* [Source data]
########

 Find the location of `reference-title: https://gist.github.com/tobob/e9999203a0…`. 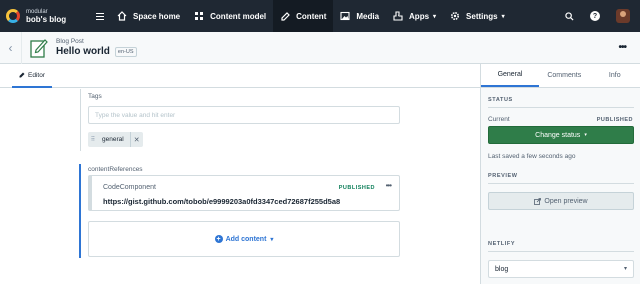

reference-title: https://gist.github.com/tobob/e9999203a0… is located at coordinates (222, 202).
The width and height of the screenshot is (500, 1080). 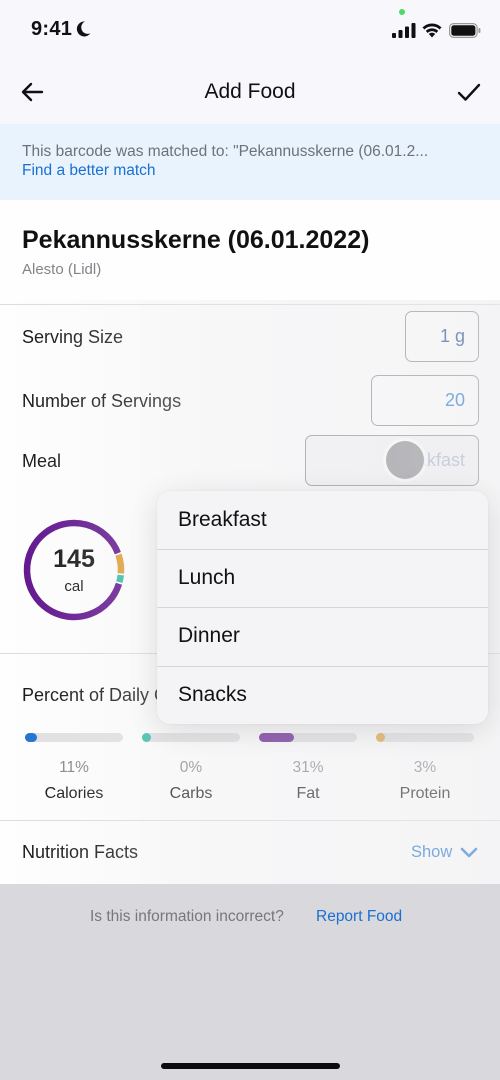 What do you see at coordinates (404, 30) in the screenshot?
I see `signal-icon` at bounding box center [404, 30].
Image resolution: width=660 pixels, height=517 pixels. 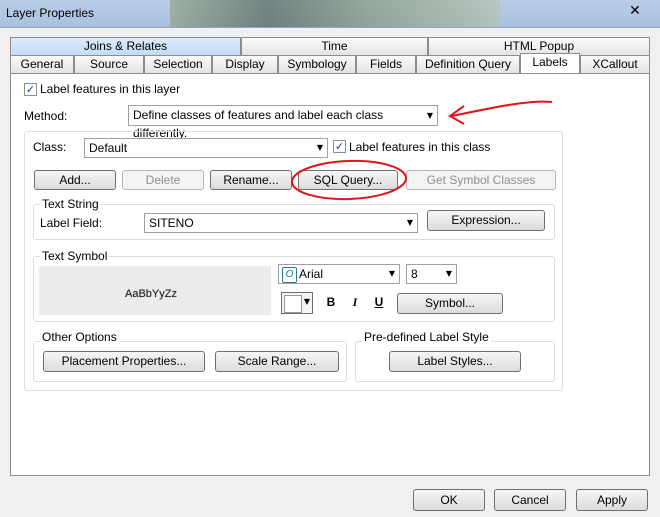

########

* [WHAT YOU SHOULD DO]
Rewrite the part of the records that runs from the beginning through the line containing "reference-title: https://gist.github.com/tobob/e9999203a0… is", changing "Find the location of" to "Identify the position of" and leaving everything else the same. Leave the pictures out of your answer.

* [EXERCISE ANSWER]
 Identify the position of `reference-title: https://gist.github.com/tobob/e9999203a0…`. 

reference-title: https://gist.github.com/tobob/e9999203a0… is located at coordinates (222, 202).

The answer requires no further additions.